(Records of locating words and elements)
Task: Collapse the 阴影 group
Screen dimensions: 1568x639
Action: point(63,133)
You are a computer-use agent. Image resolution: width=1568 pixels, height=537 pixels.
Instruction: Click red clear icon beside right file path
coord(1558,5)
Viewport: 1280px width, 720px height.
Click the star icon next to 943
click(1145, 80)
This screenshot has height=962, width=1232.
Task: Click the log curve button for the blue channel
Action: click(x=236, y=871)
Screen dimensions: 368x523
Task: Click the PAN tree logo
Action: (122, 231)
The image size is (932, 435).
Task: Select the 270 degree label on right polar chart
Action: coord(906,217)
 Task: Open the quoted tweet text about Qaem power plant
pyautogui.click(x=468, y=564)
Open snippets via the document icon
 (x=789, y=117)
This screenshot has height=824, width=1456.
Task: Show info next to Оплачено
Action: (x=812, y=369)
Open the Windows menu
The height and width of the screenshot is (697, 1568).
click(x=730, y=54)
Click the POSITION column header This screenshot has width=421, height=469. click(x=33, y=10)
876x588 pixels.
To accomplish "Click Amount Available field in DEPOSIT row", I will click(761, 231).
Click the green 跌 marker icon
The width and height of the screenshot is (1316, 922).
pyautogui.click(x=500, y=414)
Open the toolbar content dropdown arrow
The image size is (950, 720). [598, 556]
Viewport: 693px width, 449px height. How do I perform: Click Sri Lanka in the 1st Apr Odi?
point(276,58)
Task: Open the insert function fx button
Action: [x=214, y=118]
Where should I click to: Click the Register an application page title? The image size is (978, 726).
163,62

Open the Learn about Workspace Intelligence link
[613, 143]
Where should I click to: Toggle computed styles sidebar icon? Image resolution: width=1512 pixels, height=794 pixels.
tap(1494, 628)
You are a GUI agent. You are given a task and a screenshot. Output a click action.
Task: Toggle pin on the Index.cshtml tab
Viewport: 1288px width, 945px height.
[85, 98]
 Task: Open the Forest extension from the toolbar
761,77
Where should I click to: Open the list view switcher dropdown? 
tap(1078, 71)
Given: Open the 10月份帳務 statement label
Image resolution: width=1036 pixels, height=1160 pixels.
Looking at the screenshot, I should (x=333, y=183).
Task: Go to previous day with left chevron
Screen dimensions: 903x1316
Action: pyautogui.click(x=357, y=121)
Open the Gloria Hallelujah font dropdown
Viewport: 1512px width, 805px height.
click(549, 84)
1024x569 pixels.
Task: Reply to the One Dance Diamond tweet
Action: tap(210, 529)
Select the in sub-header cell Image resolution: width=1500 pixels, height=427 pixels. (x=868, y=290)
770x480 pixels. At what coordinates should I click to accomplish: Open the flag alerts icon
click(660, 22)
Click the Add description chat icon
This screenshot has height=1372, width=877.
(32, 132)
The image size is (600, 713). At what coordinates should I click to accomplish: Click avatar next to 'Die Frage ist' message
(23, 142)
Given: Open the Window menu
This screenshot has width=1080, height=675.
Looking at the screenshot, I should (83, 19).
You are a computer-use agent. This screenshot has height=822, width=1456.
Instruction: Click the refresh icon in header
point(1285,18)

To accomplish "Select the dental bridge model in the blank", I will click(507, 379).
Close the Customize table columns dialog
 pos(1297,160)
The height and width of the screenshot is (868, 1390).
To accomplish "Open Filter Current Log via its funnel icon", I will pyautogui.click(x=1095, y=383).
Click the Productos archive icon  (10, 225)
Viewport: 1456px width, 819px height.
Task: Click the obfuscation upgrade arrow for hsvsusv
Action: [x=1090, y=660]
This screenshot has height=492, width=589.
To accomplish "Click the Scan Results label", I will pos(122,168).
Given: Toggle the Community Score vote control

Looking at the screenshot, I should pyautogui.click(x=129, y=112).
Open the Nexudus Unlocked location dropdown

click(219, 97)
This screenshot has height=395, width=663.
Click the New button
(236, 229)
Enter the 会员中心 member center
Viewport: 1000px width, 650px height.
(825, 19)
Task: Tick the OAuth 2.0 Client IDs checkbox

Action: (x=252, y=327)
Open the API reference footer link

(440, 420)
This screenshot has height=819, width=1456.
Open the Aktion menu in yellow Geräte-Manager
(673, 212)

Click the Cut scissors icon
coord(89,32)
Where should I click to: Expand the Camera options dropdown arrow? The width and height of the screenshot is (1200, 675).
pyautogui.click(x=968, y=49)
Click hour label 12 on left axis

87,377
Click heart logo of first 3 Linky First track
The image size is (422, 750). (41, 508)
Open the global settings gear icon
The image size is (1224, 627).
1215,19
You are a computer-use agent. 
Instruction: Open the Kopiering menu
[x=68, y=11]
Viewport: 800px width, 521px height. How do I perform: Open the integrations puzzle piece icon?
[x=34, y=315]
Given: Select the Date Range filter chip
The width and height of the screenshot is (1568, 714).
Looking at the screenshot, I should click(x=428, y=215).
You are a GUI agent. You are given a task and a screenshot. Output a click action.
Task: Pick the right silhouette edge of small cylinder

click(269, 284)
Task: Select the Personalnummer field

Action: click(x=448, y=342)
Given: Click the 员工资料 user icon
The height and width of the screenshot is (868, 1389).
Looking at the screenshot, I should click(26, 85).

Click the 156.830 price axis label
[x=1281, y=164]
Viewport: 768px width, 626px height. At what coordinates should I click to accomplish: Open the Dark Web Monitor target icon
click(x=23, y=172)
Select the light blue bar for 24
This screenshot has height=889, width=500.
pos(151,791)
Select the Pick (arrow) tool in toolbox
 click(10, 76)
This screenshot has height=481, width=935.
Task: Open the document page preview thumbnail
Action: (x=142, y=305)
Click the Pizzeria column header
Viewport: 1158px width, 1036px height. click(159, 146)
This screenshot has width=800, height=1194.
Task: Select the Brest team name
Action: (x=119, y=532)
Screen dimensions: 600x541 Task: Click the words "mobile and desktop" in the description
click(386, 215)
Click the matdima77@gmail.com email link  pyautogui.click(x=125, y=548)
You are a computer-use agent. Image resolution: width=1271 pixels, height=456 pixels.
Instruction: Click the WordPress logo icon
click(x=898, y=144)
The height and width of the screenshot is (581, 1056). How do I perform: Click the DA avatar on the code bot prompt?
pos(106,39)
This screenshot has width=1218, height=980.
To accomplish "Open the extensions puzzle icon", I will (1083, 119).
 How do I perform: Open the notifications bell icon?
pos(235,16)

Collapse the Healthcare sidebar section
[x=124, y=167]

_Job:_
Edit the items above so that every "Instruction" becomes "Command", and leave everything else unchanged.

_In response:_
Task: Collapse the 阴影 group
Screen dimensions: 1568x639
Action: point(63,133)
You are a computer-use agent. Image resolution: width=1568 pixels, height=537 pixels.
Command: Click red clear icon beside right file path
coord(1558,5)
Viewport: 1280px width, 720px height.
Click the star icon next to 943
click(1145, 80)
This screenshot has height=962, width=1232.
Task: Click the log curve button for the blue channel
Action: click(x=236, y=871)
Screen dimensions: 368x523
Task: Click the PAN tree logo
Action: (122, 231)
The image size is (932, 435).
Task: Select the 270 degree label on right polar chart
Action: coord(906,217)
 Task: Open the quoted tweet text about Qaem power plant
pyautogui.click(x=468, y=564)
Open snippets via the document icon
 (x=789, y=117)
This screenshot has height=824, width=1456.
Task: Show info next to Оплачено
Action: (x=812, y=369)
Open the Windows menu
The height and width of the screenshot is (697, 1568).
click(x=730, y=54)
Click the POSITION column header This screenshot has width=421, height=469. click(x=33, y=10)
876x588 pixels.
To accomplish "Click Amount Available field in DEPOSIT row", I will click(761, 231).
Click the green 跌 marker icon
The width and height of the screenshot is (1316, 922).
pyautogui.click(x=500, y=414)
Open the toolbar content dropdown arrow
The image size is (950, 720). [598, 556]
Viewport: 693px width, 449px height. How do I perform: Click Sri Lanka in the 1st Apr Odi?
point(276,58)
Task: Open the insert function fx button
Action: [x=214, y=118]
Where should I click to: Click the Register an application page title? The image size is (978, 726).
163,62

Open the Learn about Workspace Intelligence link
[613, 143]
Where should I click to: Toggle computed styles sidebar icon? Image resolution: width=1512 pixels, height=794 pixels.
tap(1494, 628)
You are a GUI agent. You are given a task and a screenshot. Output a click action.
Task: Toggle pin on the Index.cshtml tab
Viewport: 1288px width, 945px height.
[85, 98]
 Task: Open the Forest extension from the toolbar
761,77
Where should I click to: Open the list view switcher dropdown? 
tap(1078, 71)
Given: Open the 10月份帳務 statement label
Image resolution: width=1036 pixels, height=1160 pixels.
Looking at the screenshot, I should (x=333, y=183).
Task: Go to previous day with left chevron
Screen dimensions: 903x1316
Action: pyautogui.click(x=357, y=121)
Open the Gloria Hallelujah font dropdown
Viewport: 1512px width, 805px height.
click(549, 84)
1024x569 pixels.
Task: Reply to the One Dance Diamond tweet
Action: tap(210, 529)
Select the in sub-header cell Image resolution: width=1500 pixels, height=427 pixels. (x=868, y=290)
770x480 pixels. At what coordinates should I click to accomplish: Open the flag alerts icon
click(660, 22)
Click the Add description chat icon
This screenshot has height=1372, width=877.
(32, 132)
The image size is (600, 713). At what coordinates should I click to accomplish: Click avatar next to 'Die Frage ist' message
(23, 142)
Given: Open the Window menu
This screenshot has width=1080, height=675.
Looking at the screenshot, I should (83, 19).
You are a computer-use agent. This screenshot has height=822, width=1456.
Command: Click the refresh icon in header
point(1285,18)

To accomplish "Select the dental bridge model in the blank", I will click(507, 379).
Close the Customize table columns dialog
 pos(1297,160)
The height and width of the screenshot is (868, 1390).
To accomplish "Open Filter Current Log via its funnel icon", I will pyautogui.click(x=1095, y=383).
Click the Productos archive icon  (10, 225)
Viewport: 1456px width, 819px height.
Task: Click the obfuscation upgrade arrow for hsvsusv
Action: [x=1090, y=660]
This screenshot has height=492, width=589.
To accomplish "Click the Scan Results label", I will pos(122,168).
Given: Toggle the Community Score vote control

Looking at the screenshot, I should pyautogui.click(x=129, y=112).
Open the Nexudus Unlocked location dropdown

click(219, 97)
This screenshot has height=395, width=663.
Click the New button
(236, 229)
Enter the 会员中心 member center
Viewport: 1000px width, 650px height.
(825, 19)
Task: Tick the OAuth 2.0 Client IDs checkbox

Action: (x=252, y=327)
Open the API reference footer link

(440, 420)
This screenshot has height=819, width=1456.
Open the Aktion menu in yellow Geräte-Manager
(673, 212)

Click the Cut scissors icon
coord(89,32)
Where should I click to: Expand the Camera options dropdown arrow? The width and height of the screenshot is (1200, 675).
pyautogui.click(x=968, y=49)
Click hour label 12 on left axis

87,377
Click heart logo of first 3 Linky First track
The image size is (422, 750). (41, 508)
Open the global settings gear icon
The image size is (1224, 627).
1215,19
You are a computer-use agent. 
Command: Open the Kopiering menu
[x=68, y=11]
Viewport: 800px width, 521px height. How do I perform: Open the integrations puzzle piece icon?
[x=34, y=315]
Given: Select the Date Range filter chip
The width and height of the screenshot is (1568, 714).
Looking at the screenshot, I should click(x=428, y=215).
You are a GUI agent. You are given a task and a screenshot. Output a click action.
Task: Pick the right silhouette edge of small cylinder

click(269, 284)
Task: Select the Personalnummer field

Action: click(x=448, y=342)
Given: Click the 员工资料 user icon
The height and width of the screenshot is (868, 1389).
Looking at the screenshot, I should click(26, 85).

Click the 156.830 price axis label
[x=1281, y=164]
Viewport: 768px width, 626px height. At what coordinates should I click to accomplish: Open the Dark Web Monitor target icon
click(x=23, y=172)
Select the light blue bar for 24
This screenshot has height=889, width=500.
pos(151,791)
Select the Pick (arrow) tool in toolbox
 click(10, 76)
This screenshot has height=481, width=935.
Task: Open the document page preview thumbnail
Action: (x=142, y=305)
Click the Pizzeria column header
Viewport: 1158px width, 1036px height. click(159, 146)
This screenshot has width=800, height=1194.
Task: Select the Brest team name
Action: (x=119, y=532)
Screen dimensions: 600x541 Task: Click the words "mobile and desktop" in the description
click(386, 215)
Click the matdima77@gmail.com email link  pyautogui.click(x=125, y=548)
You are a computer-use agent. Image resolution: width=1271 pixels, height=456 pixels.
Command: Click the WordPress logo icon
click(x=898, y=144)
The height and width of the screenshot is (581, 1056). How do I perform: Click the DA avatar on the code bot prompt?
pos(106,39)
This screenshot has width=1218, height=980.
To accomplish "Open the extensions puzzle icon", I will (1083, 119).
 How do I perform: Open the notifications bell icon?
pos(235,16)

Collapse the Healthcare sidebar section
[x=124, y=167]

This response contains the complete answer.